● **DATA**:
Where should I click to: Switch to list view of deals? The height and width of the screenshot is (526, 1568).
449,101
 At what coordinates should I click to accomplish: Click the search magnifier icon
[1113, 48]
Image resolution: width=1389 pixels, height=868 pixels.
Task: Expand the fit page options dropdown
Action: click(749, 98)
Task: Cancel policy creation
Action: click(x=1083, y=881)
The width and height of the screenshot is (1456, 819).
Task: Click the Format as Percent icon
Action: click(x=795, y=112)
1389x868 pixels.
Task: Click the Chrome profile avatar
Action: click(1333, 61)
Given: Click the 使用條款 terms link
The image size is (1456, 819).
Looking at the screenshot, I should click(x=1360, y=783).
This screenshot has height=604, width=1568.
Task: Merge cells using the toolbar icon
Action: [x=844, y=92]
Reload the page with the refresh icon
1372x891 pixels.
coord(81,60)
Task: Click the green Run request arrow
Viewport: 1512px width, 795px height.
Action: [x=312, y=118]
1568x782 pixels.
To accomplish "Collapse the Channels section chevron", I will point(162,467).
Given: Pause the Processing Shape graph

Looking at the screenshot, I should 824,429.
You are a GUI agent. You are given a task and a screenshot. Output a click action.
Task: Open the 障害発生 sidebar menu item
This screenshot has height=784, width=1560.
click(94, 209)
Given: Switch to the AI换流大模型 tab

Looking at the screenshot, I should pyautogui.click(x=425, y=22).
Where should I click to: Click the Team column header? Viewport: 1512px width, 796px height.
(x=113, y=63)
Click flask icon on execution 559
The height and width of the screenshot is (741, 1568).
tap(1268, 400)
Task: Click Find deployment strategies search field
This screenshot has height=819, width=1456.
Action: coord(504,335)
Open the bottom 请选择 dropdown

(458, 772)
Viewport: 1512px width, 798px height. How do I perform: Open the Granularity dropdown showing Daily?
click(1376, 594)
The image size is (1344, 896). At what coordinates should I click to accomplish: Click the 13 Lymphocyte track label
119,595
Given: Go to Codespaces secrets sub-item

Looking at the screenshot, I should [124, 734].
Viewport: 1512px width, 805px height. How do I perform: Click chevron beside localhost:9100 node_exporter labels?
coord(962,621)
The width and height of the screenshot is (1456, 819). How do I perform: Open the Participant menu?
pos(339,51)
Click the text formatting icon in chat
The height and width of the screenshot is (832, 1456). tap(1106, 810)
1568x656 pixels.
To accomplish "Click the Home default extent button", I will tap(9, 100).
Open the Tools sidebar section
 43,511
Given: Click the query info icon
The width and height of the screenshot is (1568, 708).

● **EXERCISE BRIEF**: The count of lines above that include the string "will" is the sole expected answer.

● **WRITTEN ANSWER**: 2